Panorama dos Fluxos Migratórios na Dinâmica de Urbanização dos Cerrados Baianos: um olhar para as cidades de Barreiras e Luís Eduardo Magalhães

Elton Andrade dos Santos, Agripino Souza Coelho Neto

Resumo


A partir da década de 1960, os cerrados brasileiros foram objeto de políticas governamentais que estimularam sua ocupação populacional e sua exploração econômica. As ações da Empresa Brasileira de Pesquisa Agropecuária (EMBRAPA) e do Programa de Cooperação Nipo-Brasileira para o Desenvolvimento dos Cerrados (PRODECER) foram decisivas para o desenvolvimento de tecnologias que viabilizaram a expansão agrícola nos cerrados, com a introdução da chamada “agricultura moderna”, engendrando a atração de expressivos fluxos migratórios. Diante deste quadro, o presente texto se propõe a caracterizar os processos migratórios e as transformações promovidas pela dinâmica na ocupação dos cerrados baianos, tomando como referência as cidades de Barreiras e Luís Eduardo Magalhães. A pesquisa se apoiou em bibliografia especializada sobre migrações e em estudos realizados sobre as chamadas “cidades do agronegócio” no Oeste da Bahia.
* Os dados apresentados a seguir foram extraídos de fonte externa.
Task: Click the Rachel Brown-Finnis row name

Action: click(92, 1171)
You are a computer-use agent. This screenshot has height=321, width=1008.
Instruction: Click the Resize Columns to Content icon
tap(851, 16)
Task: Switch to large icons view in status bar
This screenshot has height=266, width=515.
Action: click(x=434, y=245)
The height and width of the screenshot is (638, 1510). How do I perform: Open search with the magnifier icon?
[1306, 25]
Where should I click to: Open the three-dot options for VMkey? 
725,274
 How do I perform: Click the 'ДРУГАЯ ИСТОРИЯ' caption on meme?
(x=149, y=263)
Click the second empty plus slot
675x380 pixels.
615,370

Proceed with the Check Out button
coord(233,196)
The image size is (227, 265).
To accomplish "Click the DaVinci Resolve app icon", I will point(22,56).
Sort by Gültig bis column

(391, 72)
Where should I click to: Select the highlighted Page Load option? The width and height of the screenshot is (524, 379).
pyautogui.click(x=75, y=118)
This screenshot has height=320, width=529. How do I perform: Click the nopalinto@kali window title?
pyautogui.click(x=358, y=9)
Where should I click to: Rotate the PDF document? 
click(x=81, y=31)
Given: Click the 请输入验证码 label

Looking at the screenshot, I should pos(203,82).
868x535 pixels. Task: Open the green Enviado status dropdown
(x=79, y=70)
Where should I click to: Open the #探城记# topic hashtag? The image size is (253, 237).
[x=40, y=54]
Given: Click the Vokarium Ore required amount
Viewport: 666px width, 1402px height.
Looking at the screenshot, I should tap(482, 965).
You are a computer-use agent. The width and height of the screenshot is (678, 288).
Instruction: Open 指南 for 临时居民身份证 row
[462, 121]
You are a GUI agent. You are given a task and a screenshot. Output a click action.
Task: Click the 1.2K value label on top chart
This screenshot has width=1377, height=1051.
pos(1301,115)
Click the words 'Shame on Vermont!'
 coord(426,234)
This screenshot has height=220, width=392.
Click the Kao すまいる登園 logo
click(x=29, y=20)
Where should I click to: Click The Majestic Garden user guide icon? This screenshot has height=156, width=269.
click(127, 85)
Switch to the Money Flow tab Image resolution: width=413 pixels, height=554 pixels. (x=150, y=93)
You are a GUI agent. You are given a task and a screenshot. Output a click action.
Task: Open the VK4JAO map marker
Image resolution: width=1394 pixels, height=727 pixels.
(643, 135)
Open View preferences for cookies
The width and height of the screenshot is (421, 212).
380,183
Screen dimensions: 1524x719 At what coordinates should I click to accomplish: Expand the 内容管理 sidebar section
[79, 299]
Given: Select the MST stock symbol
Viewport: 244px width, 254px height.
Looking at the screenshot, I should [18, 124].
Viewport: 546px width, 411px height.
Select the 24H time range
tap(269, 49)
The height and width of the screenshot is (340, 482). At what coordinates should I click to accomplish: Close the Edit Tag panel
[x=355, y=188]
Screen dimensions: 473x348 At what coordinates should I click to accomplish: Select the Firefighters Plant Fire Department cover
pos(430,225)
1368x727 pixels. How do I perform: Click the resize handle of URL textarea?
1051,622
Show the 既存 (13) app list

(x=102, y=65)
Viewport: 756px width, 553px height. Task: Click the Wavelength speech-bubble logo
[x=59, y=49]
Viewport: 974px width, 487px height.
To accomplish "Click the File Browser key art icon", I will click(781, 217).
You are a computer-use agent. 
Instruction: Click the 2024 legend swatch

Ocupou-se, também, de dados secundários do Instituto Brasileiro de Geografia e Estatística (IBGE) e das informações de sites de empresas imobiliárias e de jornais on-line do Oeste da Bahia. Os resultados do processo de ocupação dos cerrados baianos apontaram o crescimento acelerado de cidades, o surgimento de novas cidades, a intensificação do processo de urbanização e a produção de segregação socioespacial.

Palavras-chave


Migrações; Cerrados; Crescimento urbano.